Most of you already know that Nasdaq is home to some of the most innovative companies in the world, and we’ve seen in the past that our market quality is better for companies, helping to reduce volatility and costs of capital. So, it’s probably no surprise that Nasdaq recently saw its 500th listing switch.
In celebration of the milestone, we decided to update our research on listing market quality, comparing spreads, liquidity and volatility right before and after a stock switches from one listing exchange to another.
Switches are by far the best way to compare different listing market quality, allowing us to compare the exact same stock across two different marketplaces just days apart. That reduces distortions based on sector, market capitalization and single stock events, providing the cleanest comparison between listing venues.
The results probably aren’t that surprising for the 500 companies that have successfully switched already.
Tighter spreads make trading costs are lower
Crossing the bid-offer spread represents a cost for an investor when they enter (and if they exit) a position. Consequently, tighter spreads should lead to lower costs to trade. That increases returns to investors, which can improve a stocks valuation, thereby reducing the costs of capital with future capital needs.

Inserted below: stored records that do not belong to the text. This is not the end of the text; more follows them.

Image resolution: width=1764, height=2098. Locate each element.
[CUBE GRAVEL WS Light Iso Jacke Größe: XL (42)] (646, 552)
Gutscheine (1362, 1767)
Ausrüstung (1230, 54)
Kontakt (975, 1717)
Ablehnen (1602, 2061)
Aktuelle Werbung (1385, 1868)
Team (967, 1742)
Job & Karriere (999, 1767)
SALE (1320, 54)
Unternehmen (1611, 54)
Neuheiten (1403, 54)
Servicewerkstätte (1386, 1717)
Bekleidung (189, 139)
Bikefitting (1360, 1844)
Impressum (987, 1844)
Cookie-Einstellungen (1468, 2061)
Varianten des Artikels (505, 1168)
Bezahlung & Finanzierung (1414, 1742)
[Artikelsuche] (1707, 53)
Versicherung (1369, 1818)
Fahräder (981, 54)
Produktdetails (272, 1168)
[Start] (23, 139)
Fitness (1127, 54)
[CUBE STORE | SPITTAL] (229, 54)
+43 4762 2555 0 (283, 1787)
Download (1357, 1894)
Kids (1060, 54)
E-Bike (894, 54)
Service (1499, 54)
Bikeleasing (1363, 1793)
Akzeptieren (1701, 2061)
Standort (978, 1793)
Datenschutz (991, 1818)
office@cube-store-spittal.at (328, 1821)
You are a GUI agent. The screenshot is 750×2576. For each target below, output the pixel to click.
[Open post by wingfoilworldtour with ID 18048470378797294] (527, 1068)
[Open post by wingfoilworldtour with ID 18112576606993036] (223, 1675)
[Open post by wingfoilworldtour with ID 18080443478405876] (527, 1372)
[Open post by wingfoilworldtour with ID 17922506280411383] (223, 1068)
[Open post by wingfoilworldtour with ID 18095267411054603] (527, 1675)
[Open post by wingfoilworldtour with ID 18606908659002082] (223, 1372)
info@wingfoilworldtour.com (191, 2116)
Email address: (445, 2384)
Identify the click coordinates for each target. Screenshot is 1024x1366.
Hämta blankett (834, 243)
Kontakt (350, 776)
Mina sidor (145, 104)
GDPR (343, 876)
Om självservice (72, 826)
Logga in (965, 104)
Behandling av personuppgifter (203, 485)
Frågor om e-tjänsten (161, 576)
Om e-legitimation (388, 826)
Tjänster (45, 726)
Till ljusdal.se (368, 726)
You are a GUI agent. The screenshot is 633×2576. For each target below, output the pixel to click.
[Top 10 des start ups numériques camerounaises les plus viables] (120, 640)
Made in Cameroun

When we look at the average cost of crossing the bid-offer spread around a switch, we see that when the same stock is listed on Nasdaq, it has tighter spreads than when it was listed on NYSE. In fact, spreads for symbols that either switched between NYSE or Nasdaq had spreads about 12% lower while listed on Nasdaq.
Chart 1: Nasdaq listings have relatively tighter spreads than NYSE listings
Deeper liquidity makes it easier to increase trade sizes
Another important factor for mutual fund investors, especially with their larger trade sizes, is the depth of shares on the bid and offer. This helps complete larger trades faster with less price impact, which also reduces transaction costs and can help investors accumulate larger positions.
When we look at switches between NYSE and Nasdaq, we see corporates had approximately 35% more depth at the NBBO while listed on Nasdaq.
Chart 2: Switches to and from NYSE to Nasdaq had 35% more depth at the NBBO while listed on Nasdaq
Volatility is lower at all parts of the trading day
Tighter spreads with larger depth at those spreads should result in prices moving less during the day – and that’s exactly what we find. The average high-low price move in each 5-mintute period decreased by 11% for stocks listed on Nasdaq.
But often, companies find low auction volatility more important. That’s especially true on the close because most “volatility” calculations used close-to-close returns.
Our calculations show that companies listed on Nasdaq also have lower open and close volatility, with Nasdaq having:
- Opening auction volatility lower by 3%.
- Closing auction volatility lower by 17%.
Chart 3: Switches to Nasdaq see reduction in volatility during continuous trading and auctions
One reason why Nasdaq auctions likely have lower volatility is that Nasdaq treats all market makers more equally, which we think attracts both buyers and sellers and gives more market makers a level playing field for providing liquidity.
Dislocation in auctions costs investors money
It’s not just us though. Even academics have talked about how the Nasdaq’s closing process is more predictable and less volatile. It helps that we have special order types designed to offset imbalances and reduce volatility. These contrast to NYSE order types that allow traders to do cancellations, which can affect the balance of buyers and sellers in the closing auction with just seconds left in the day.
Closing volatility can impact investors returns. If a new buyer is well-matched in the auction, prices shouldn’t move up much at all. However, if a seller cancels at the last minute, that could cause prices to gap higher – hurting the investors’ entry price and returns.
The data shows that Nasdaq has more predictable auctions, with switches from NYSE to Nasdaq seeing a 6% reduction in opening auction dislocation and a decline of over 28% in closing auction dislocation.
Chart 4: Switches to Nasdaq experienced improvement in price stability for opening and closing auctions
Switching to Nasdaq is good for your stock and your investors
Using switches is one of the cleanest ways to compare different listing venues.
The results still show that stocks trade better when they’re listed on Nasdaq. That’s true in the open auction, during the day, and in the close.
So, it’s no surprise that over 500 companies have already switched to Nasdaq.